Return each line of the entries below that contains the string "resolution".

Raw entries
## START

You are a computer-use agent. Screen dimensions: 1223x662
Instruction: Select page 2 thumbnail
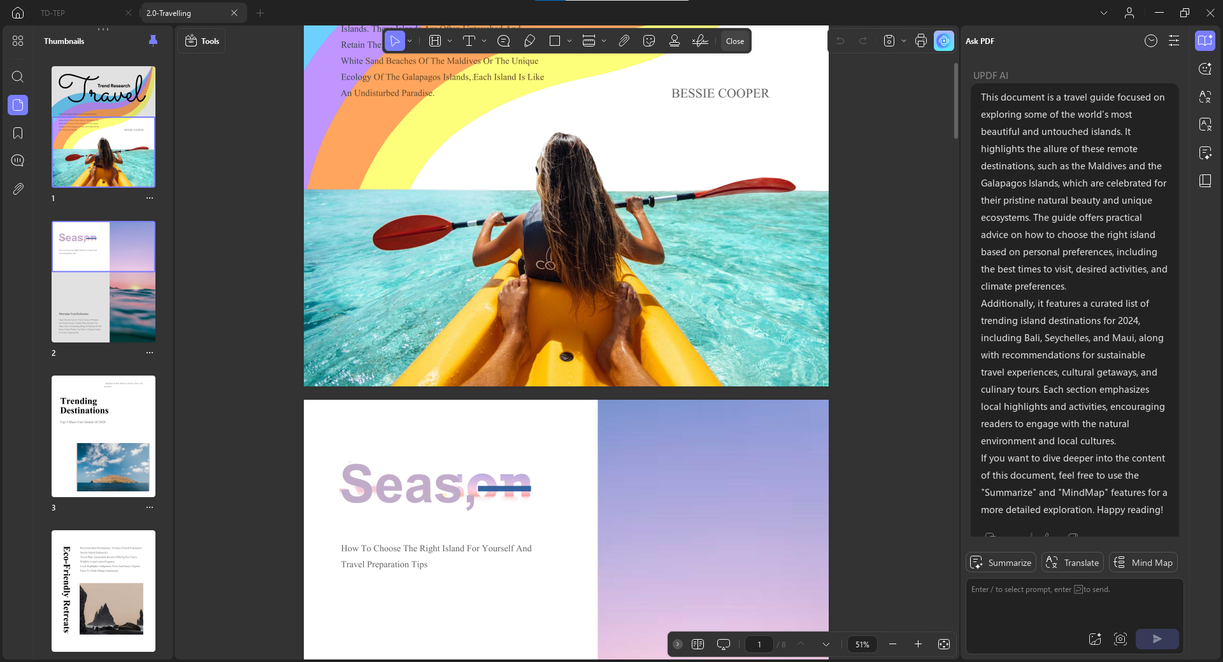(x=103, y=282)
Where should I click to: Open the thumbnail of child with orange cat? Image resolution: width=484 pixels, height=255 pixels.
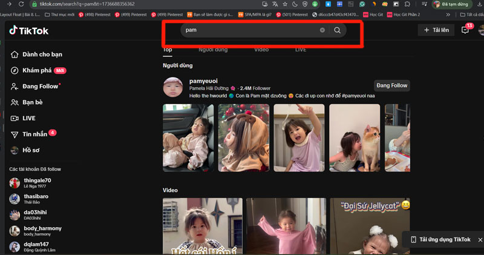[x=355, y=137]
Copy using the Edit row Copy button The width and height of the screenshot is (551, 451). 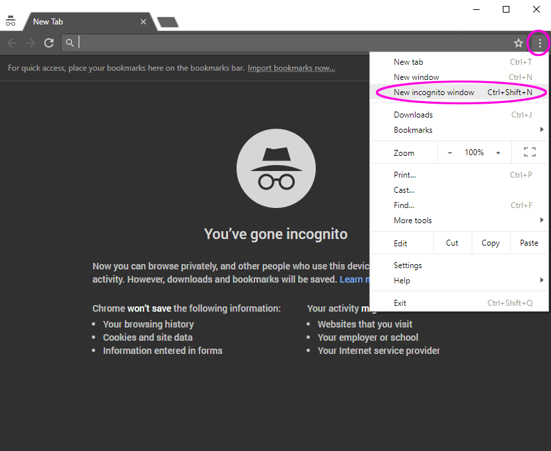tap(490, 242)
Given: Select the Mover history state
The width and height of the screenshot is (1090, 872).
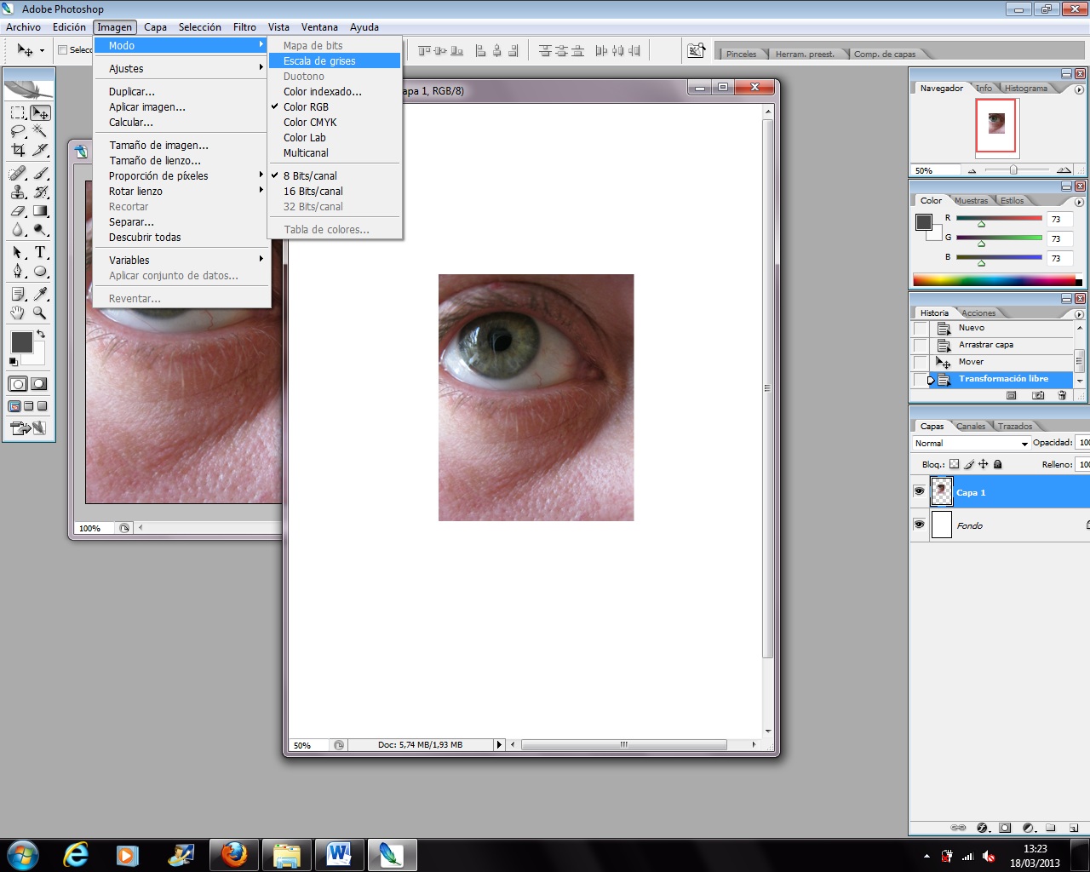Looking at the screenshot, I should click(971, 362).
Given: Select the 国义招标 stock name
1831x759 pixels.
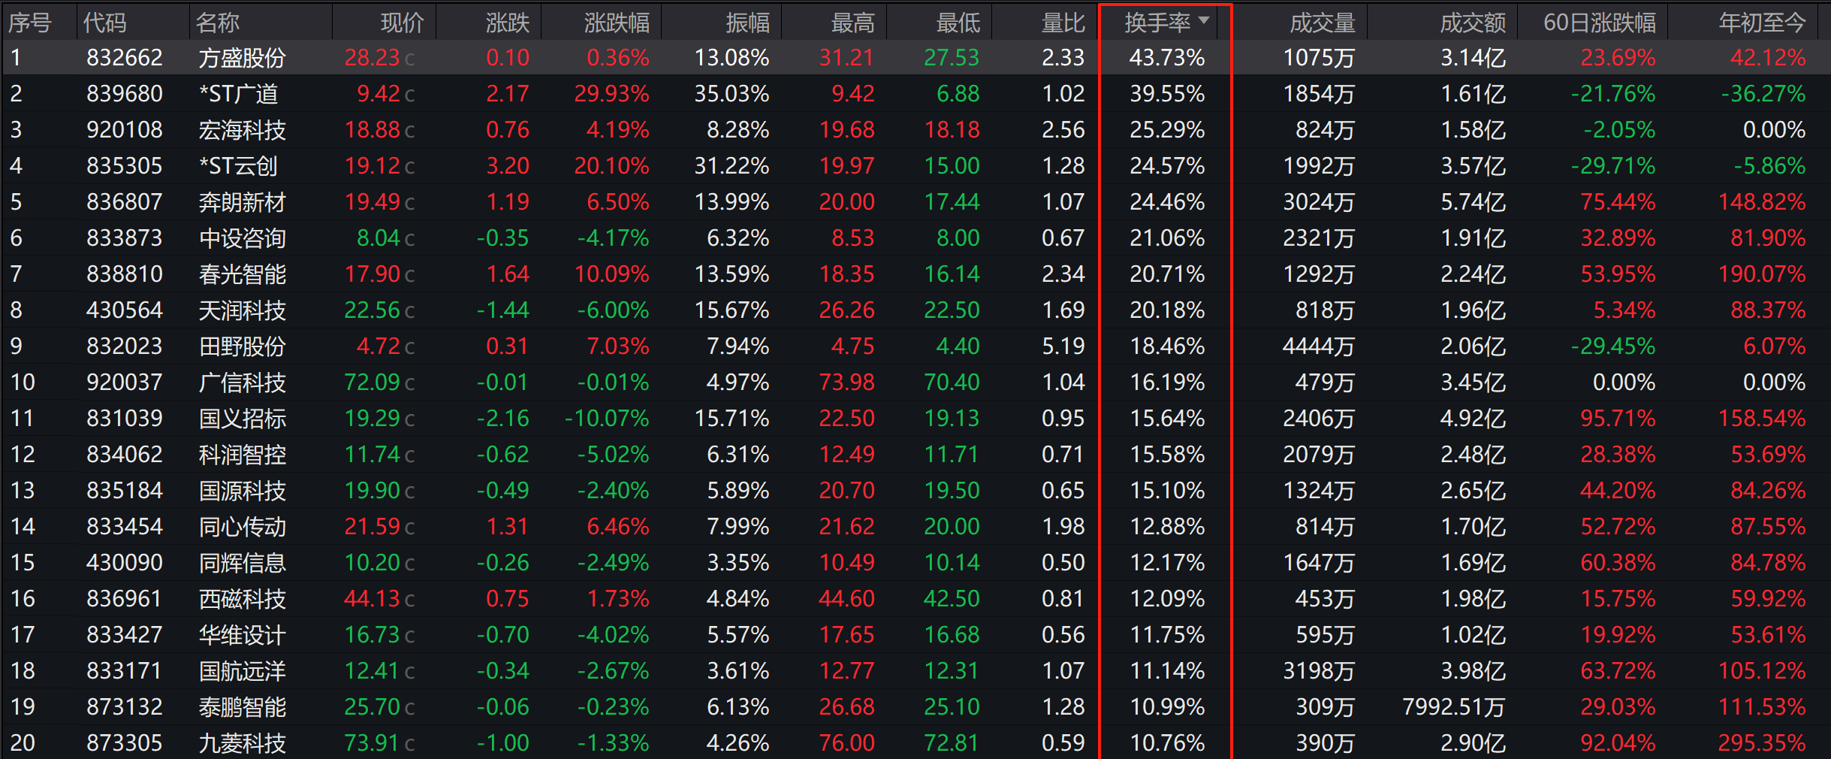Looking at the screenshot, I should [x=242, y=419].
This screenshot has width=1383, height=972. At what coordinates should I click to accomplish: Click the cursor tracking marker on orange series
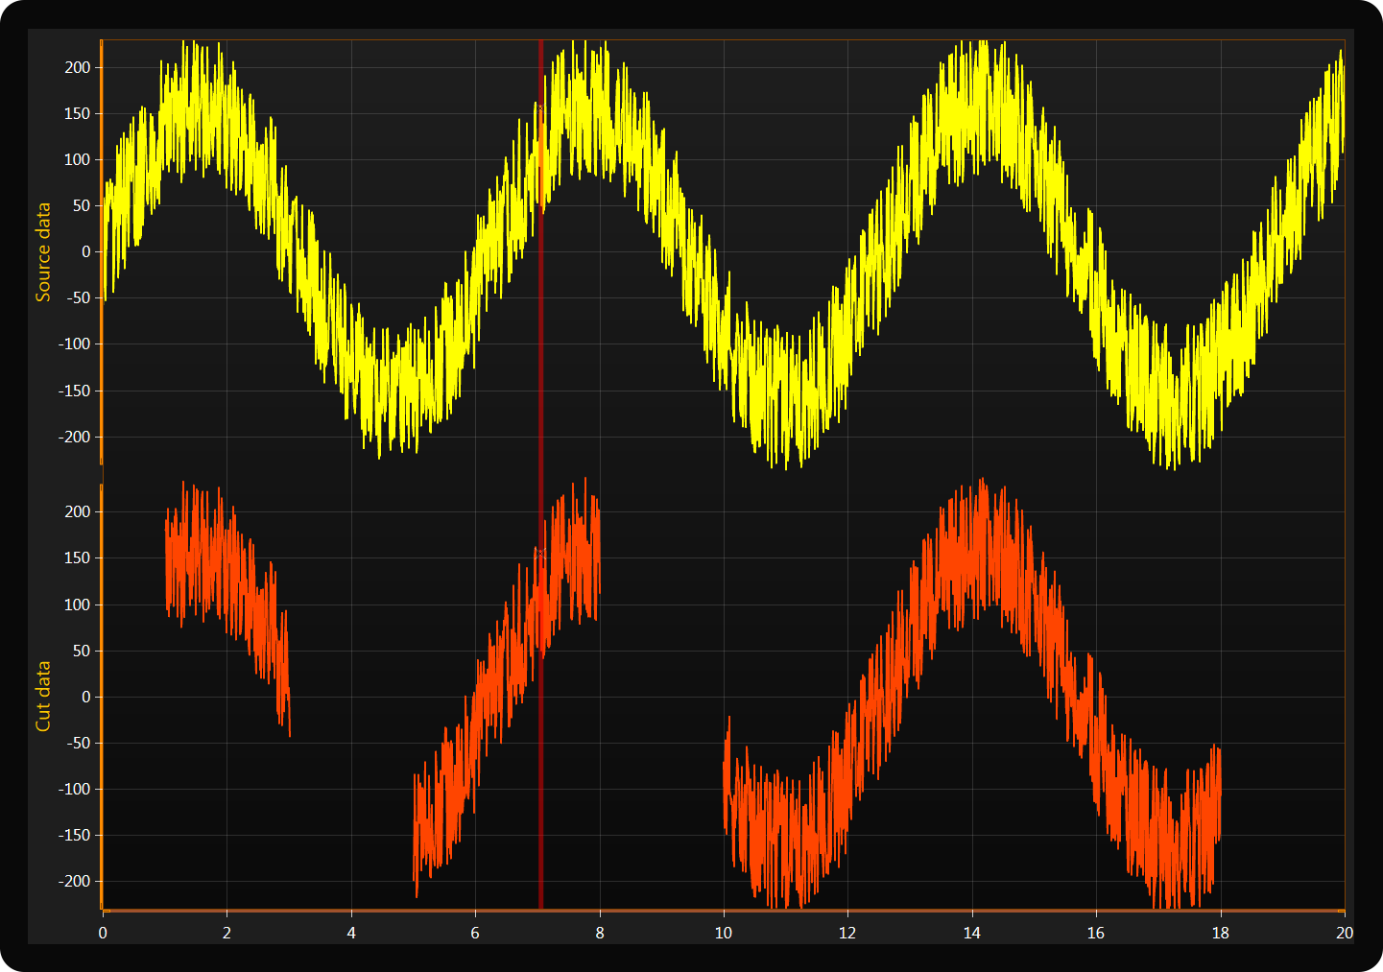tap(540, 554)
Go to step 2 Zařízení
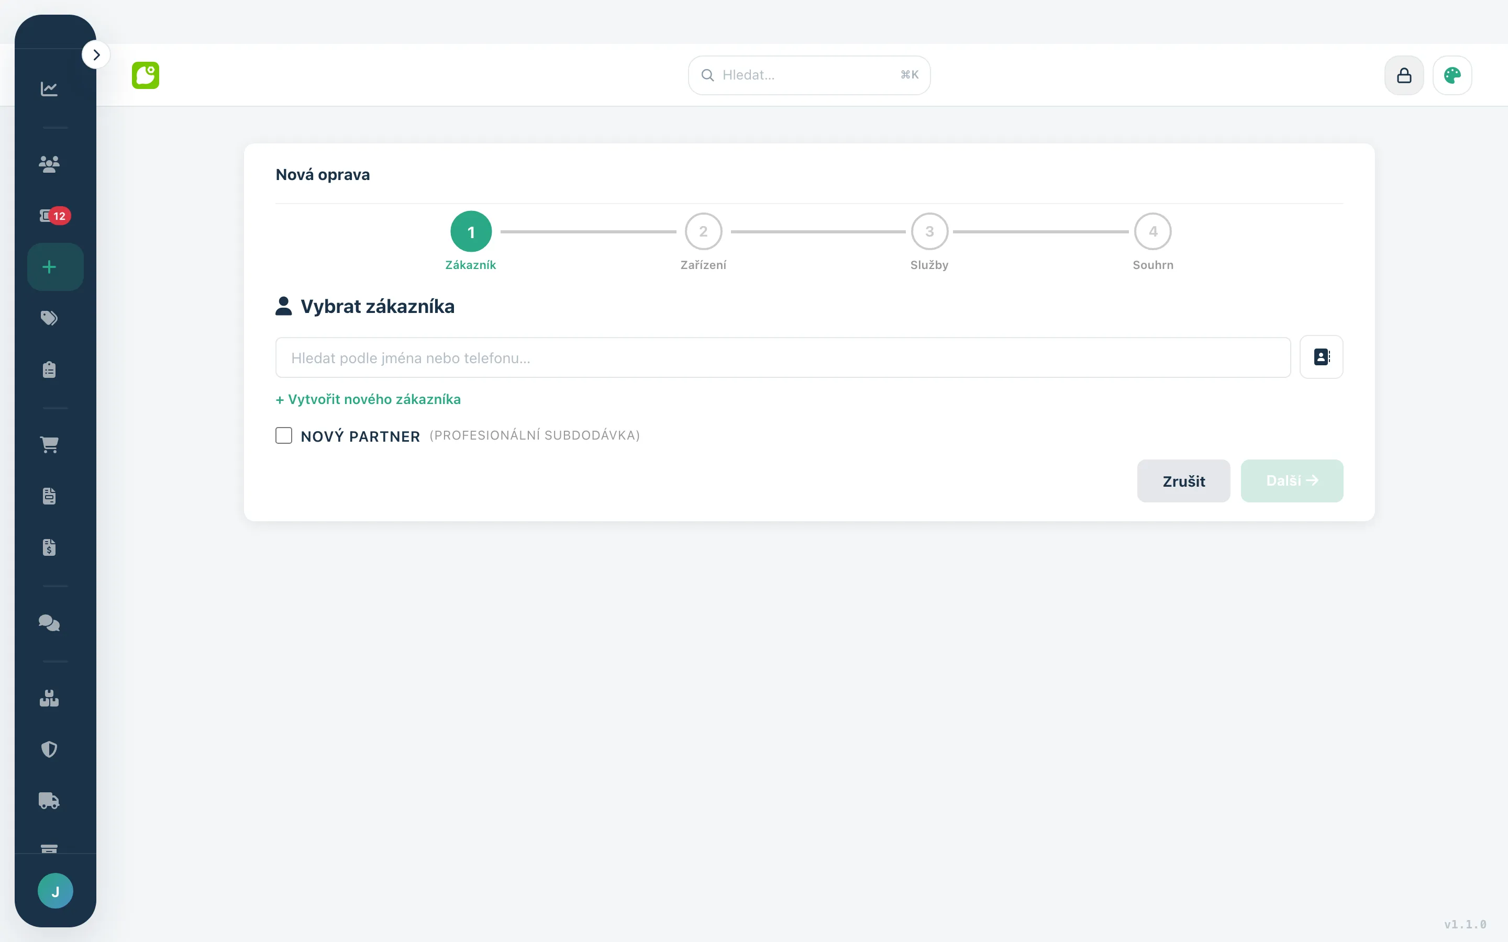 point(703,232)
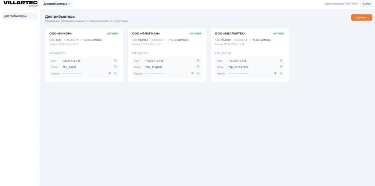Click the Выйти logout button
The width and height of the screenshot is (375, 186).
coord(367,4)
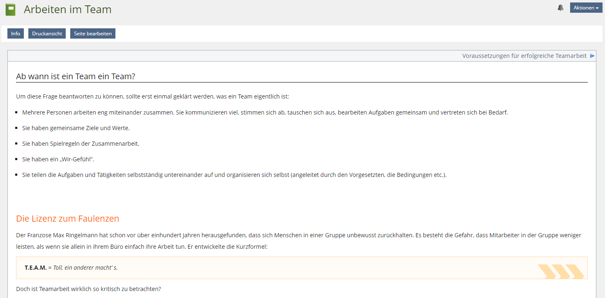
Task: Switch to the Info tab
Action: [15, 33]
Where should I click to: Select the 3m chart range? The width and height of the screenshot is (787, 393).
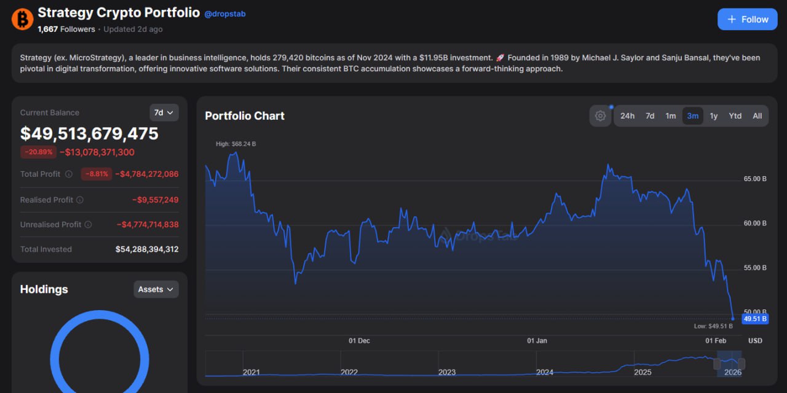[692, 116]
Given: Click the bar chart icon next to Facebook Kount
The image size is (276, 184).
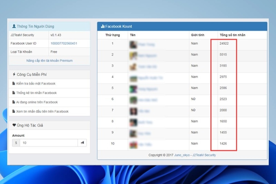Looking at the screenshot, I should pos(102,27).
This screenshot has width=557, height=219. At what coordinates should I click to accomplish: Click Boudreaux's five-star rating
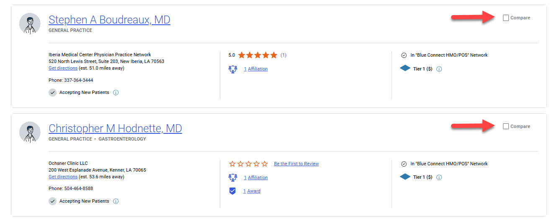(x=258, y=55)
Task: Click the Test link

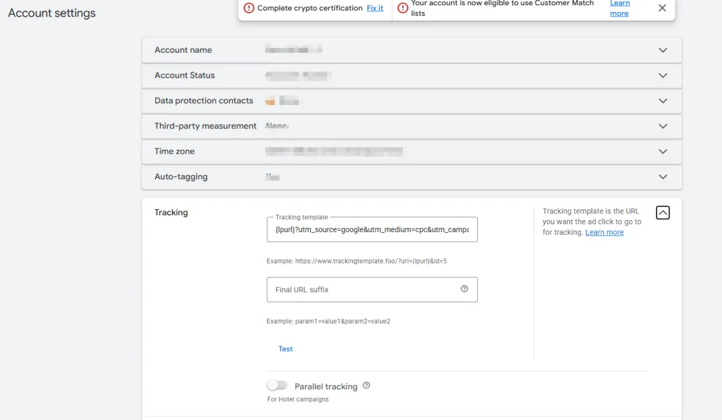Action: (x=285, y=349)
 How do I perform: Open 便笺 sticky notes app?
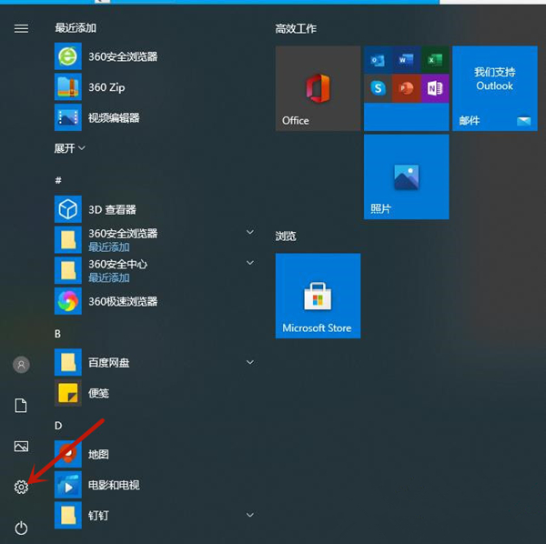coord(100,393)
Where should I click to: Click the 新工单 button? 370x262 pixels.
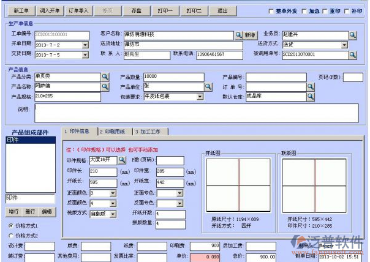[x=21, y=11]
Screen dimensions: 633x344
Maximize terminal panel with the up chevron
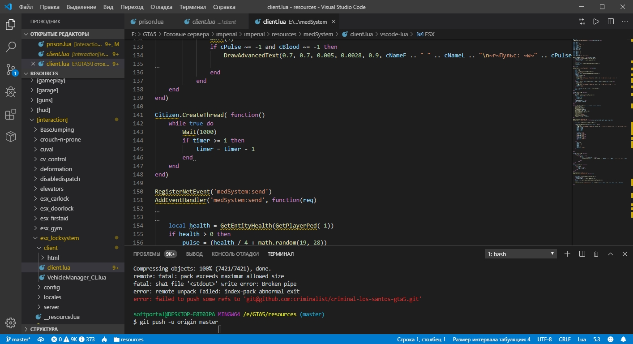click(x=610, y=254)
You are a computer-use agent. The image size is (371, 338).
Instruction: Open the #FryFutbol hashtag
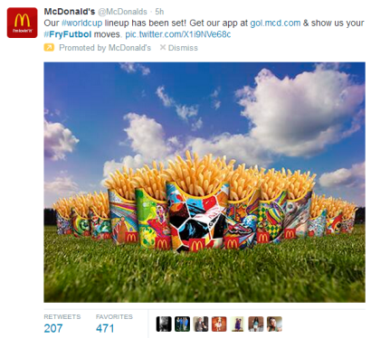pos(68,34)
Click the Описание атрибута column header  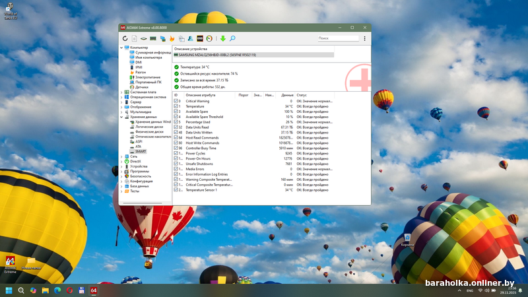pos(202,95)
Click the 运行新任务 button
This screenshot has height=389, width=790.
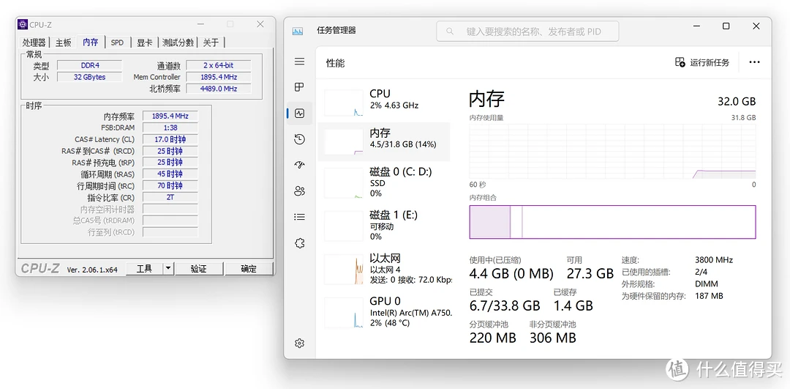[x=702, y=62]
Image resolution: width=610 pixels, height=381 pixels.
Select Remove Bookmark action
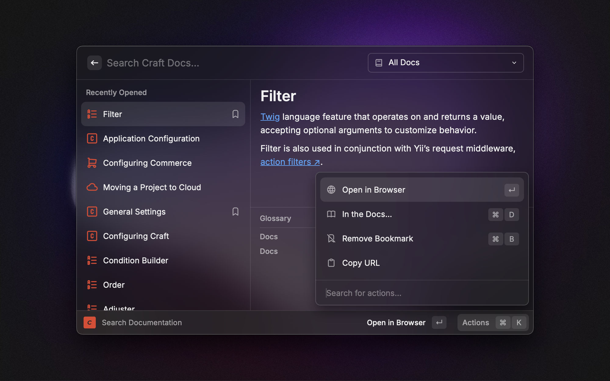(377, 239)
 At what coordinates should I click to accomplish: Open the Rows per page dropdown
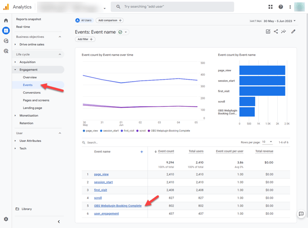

## END

**TASK RESPONSE**
Where should I click to: Open the thumbnail of child with orange cat? Image resolution: width=484 pixels, height=255 pixels.
Image resolution: width=610 pixels, height=381 pixels.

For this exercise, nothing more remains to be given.